Bowel Cancer Awareness
Are you soon to be 52? It is a big birthday as you will get your first NHS Bowel Cancer Screening kit in the post if you live in Bury, Oldham, Heywood, Middleton and Rochdale. It’s a simple test that could save your life. For more information about this little kit click here.
Bowel cancer is cancer that begins in the large bowel, which is made up of the colon and rectum. It’s sometimes called colorectal cancer.

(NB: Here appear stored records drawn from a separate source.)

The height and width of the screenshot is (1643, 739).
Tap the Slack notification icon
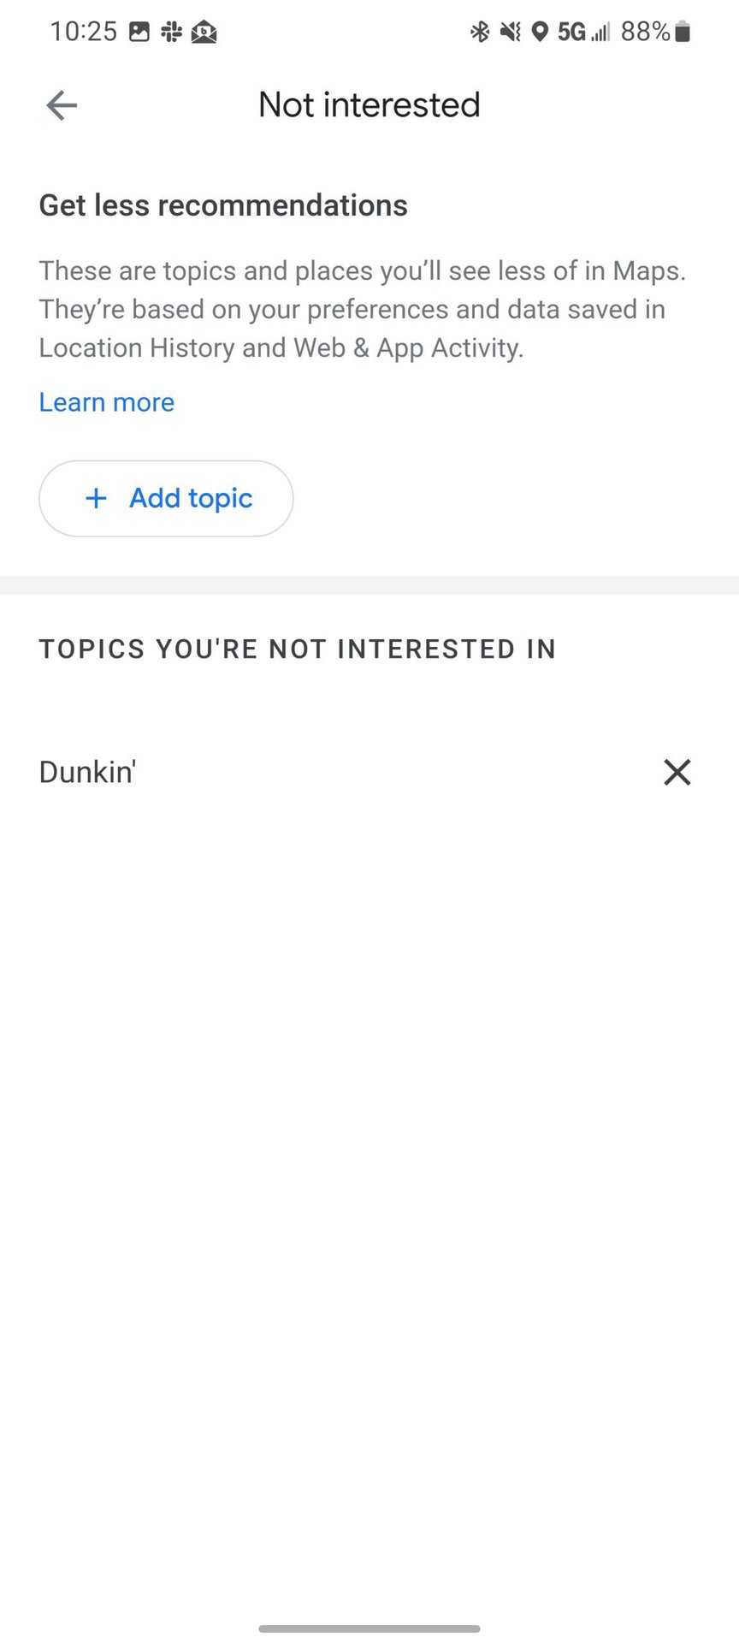[x=171, y=33]
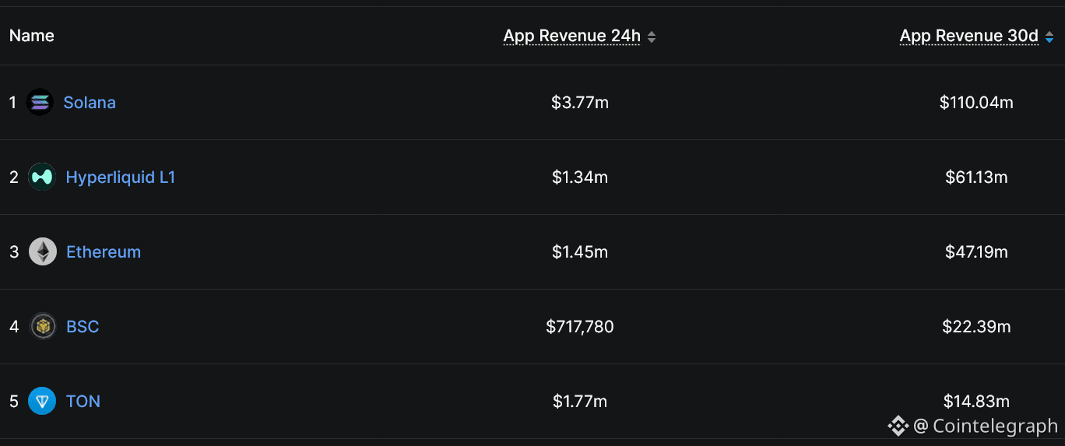1065x446 pixels.
Task: Click the Hyperliquid L1 logo icon
Action: point(42,177)
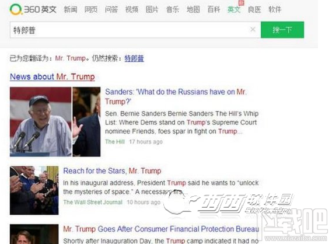Click the green 搜一下 search button
332x244 pixels.
[x=282, y=30]
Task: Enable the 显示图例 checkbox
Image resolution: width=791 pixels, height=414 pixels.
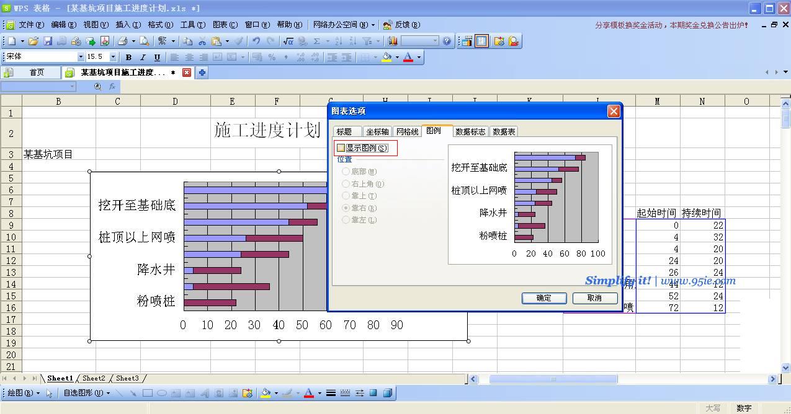Action: pyautogui.click(x=341, y=148)
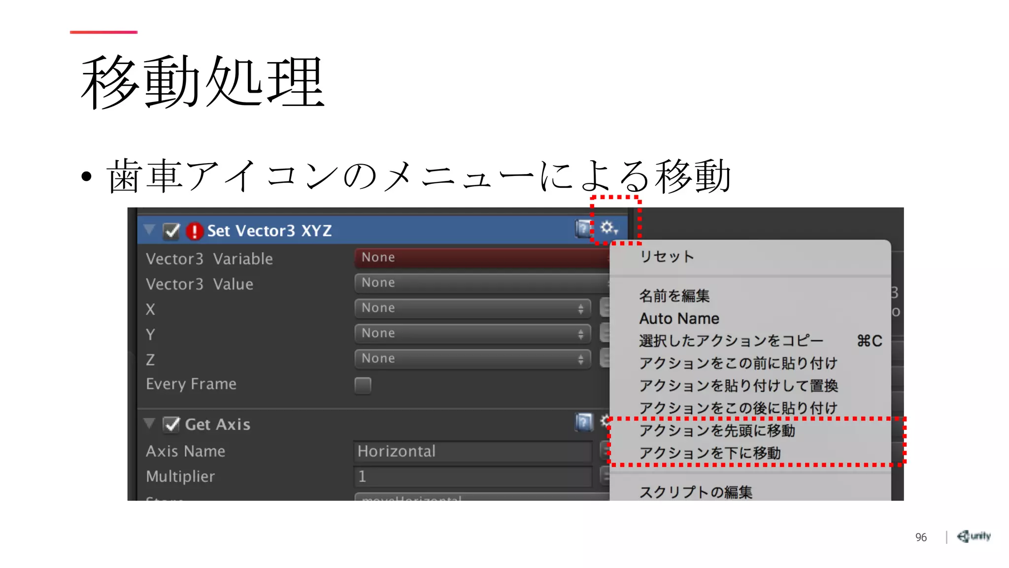Enable the Every Frame checkbox
The image size is (1009, 568).
(x=363, y=385)
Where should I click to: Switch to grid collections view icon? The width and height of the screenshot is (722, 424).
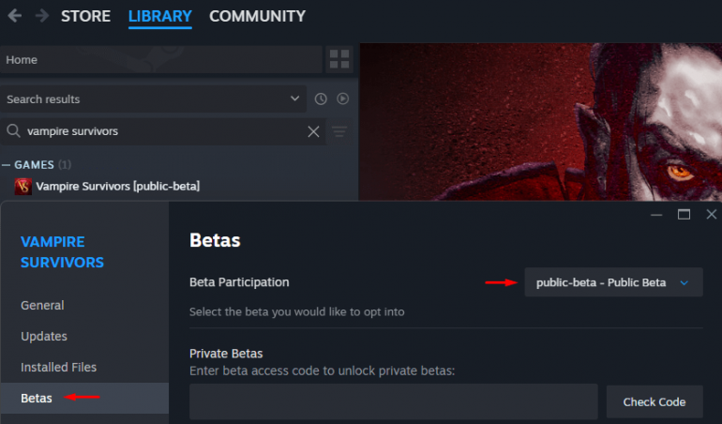338,59
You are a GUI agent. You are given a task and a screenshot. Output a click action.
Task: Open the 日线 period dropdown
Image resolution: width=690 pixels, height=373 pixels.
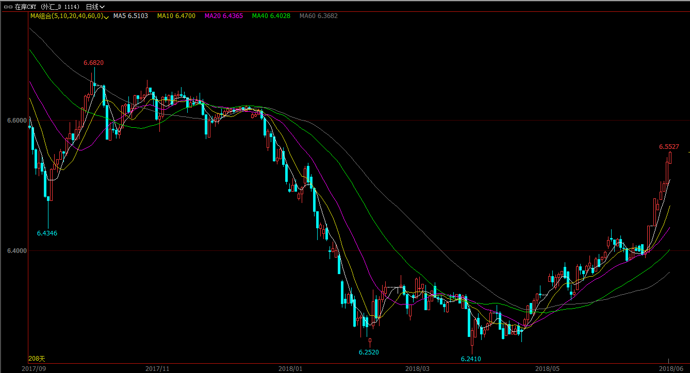click(x=95, y=7)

What are the symptoms of bowel cancer?
Bowel cancer can affect anyone, whatever your age, gender, ethnicity or where you live.
Symptoms can include:
- bleeding from your bottom
- blood in your poo
- a change in your pooing habits. You might be going more or less often, or have diarrhoea or constipation that might come and go
- losing weight but you’re not sure why
- feeling very tired all the time but you’re not sure why
- a pain or lump in your tummy
Having these symptoms doesn’t always mean you have bowel cancer, but it’s still important to find out what’s causing them.
Bowel cancer screening
NHS bowel cancer screening checks if you could have bowel cancer. It's available to everyone aged 60 to 74 years.
The programme is expanding to make it available to everyone aged 50 to 59 years. This is happening gradually over 4 years and started in April 2021.
You use a home test kit, called a faecal immunochemical test (FIT), to collect a small sample of poo and send it to a lab. This is checked for tiny amounts of blood.
Blood can be a sign of polyps or bowel cancer. Polyps are growths in the bowel. They are not cancer, but may turn into cancer over time.
If the test finds anything unusual, you might be asked to go to hospital to have further tests to confirm or rule out cancer.
Always see a GP if you have symptoms of bowel cancer at any age, even if you have recently completed a NHS bowel cancer screening test kit – do not wait to have a screening test.